Client d’un établissement bancaire et temporairement hors du pays, M. C.B.M. a reçu un message l’invitant à mettre à jour son application bancaire. Convaincu de l’authenticité de la notification, il a renseigné les informations demandées. Quelques instants plus tard, il perdait l’accès à son compte.
À son insu, deux virements frauduleux de 5 millions et 7 millions de FCFA ont été effectués, causant un préjudice total de 12 millions de FCFA.
Les investigations ont permis de révéler un mode opératoire bien rodé.
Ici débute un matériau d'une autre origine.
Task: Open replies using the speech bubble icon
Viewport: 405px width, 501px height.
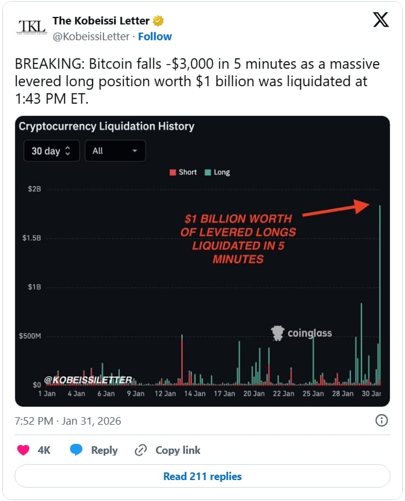Action: point(76,450)
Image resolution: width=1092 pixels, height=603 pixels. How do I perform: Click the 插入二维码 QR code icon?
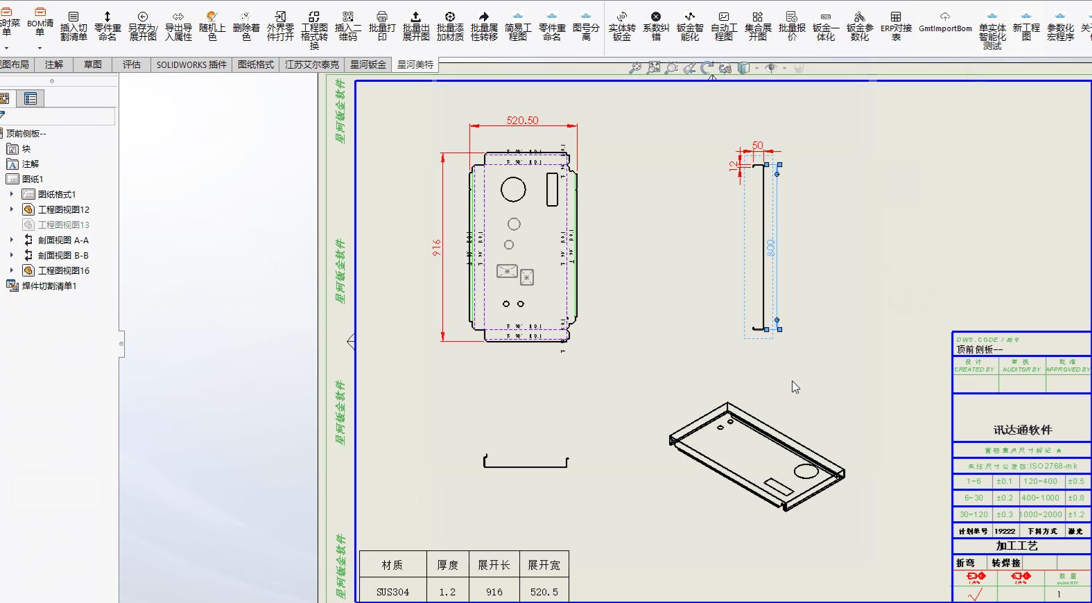coord(348,26)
Les cybercriminels ont procédé à la désactivation frauduleuse de la carte SIM de la victime.
En récupérant le numéro de téléphone associé au compte bancaire — notamment utilisé pour WhatsApp — ils ont pu recevoir les codes de validation à usage unique (OTP) nécessaires à :
-l’activation de l’application bancaire
-la confirmation des transactions
Saisie du dossier, la PLCC, centre technique de l’Agence nationale de la sécurité des systèmes d’information (ANSSI), a mené des investigations qui ont permis d’identifier plusieurs personnes impliquées.
Parmi elles figurent A.W.G.T. et A.G.H.T., deux frères, tandis qu’un autre suspect est activement recherché.
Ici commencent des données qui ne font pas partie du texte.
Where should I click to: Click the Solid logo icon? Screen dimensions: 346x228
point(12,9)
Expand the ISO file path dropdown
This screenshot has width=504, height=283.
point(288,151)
Les mis en cause ont reconnu les faits et seront présentés aux autorités judiciaires. Les enquêtes se poursuivent pour démanteler l’ensemble du réseau.
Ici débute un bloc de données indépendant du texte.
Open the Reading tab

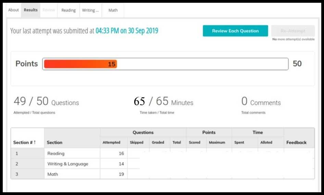click(68, 10)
Les suspects sont poursuivis pour :
-changement frauduleux de carte SIM
-utilisation frauduleuse d’éléments d’identification de personnes physiques
-fraude sur compte bancaire portant sur 12 000 000 FCFA
Conformément à la loi n°2013-451 du 19 juin 2013 relative à la lutte contre la cybercriminalité et au règlement n°15 de l’UEMOA sur les systèmes de paiement, ces faits sont passibles de :
-1 à 3 ans d’emprisonnement
-100 000 à 2 500 000 FCFA d’amende
Cette affaire remet en lumière les risques liés au phishing et au SIM swap, deux techniques de plus en plus utilisées par les cybercriminels.
Les autorités rappellent que les banques ne demandent jamais d’informations sensibles via un message ou un lien non sécurisé et invitent les usagers à vérifier systématiquement l’authenticité des communications avant toute manipulation.